Supplied material »
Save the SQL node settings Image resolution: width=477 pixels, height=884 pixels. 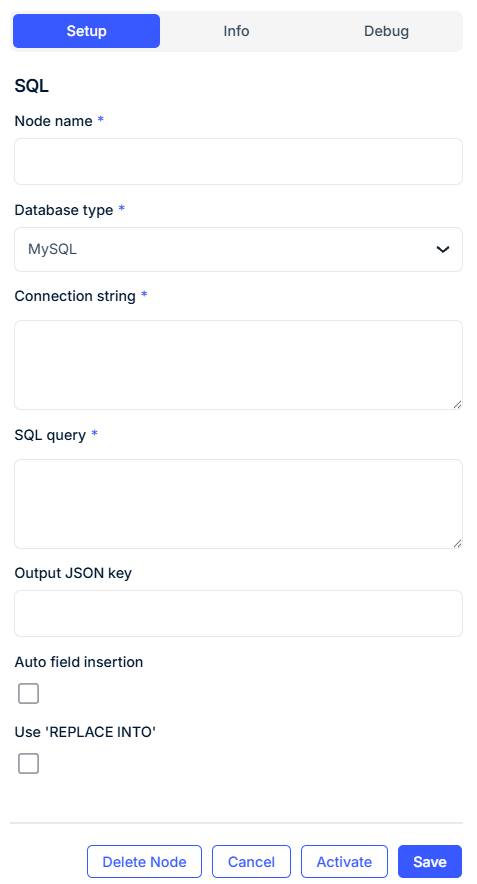[x=430, y=861]
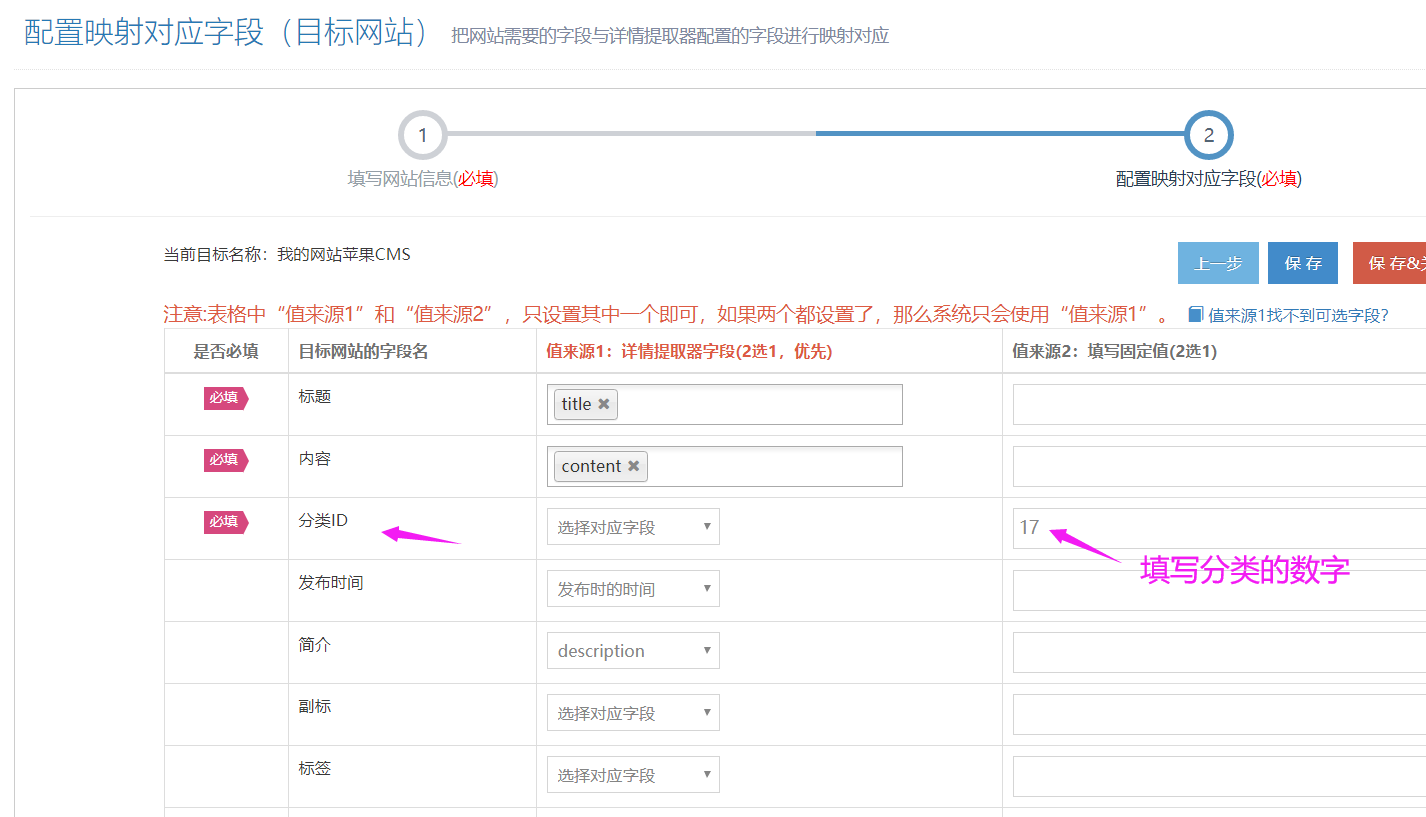Click the red 保存& button
This screenshot has width=1426, height=817.
click(x=1390, y=263)
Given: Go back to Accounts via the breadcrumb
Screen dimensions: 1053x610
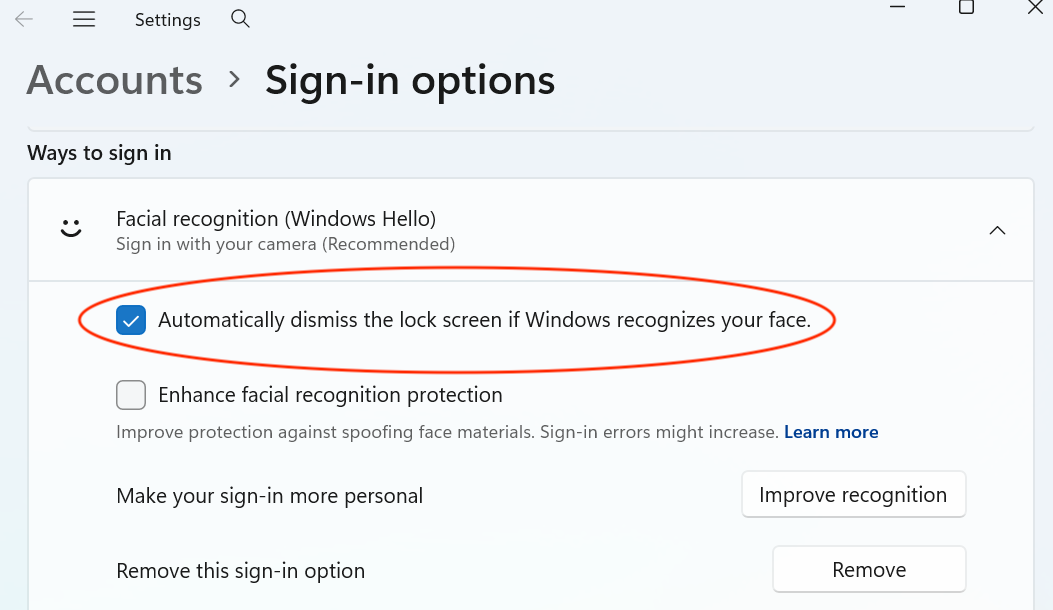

What is being asked » Find the line that contains "Given: Go back to Accounts via the breadcrumb", then write out that line and every line after it through the end of the records, exactly. Leave the pictures out.

Result of this task »
Given: Go back to Accounts via the breadcrumb
Screen dimensions: 1053x610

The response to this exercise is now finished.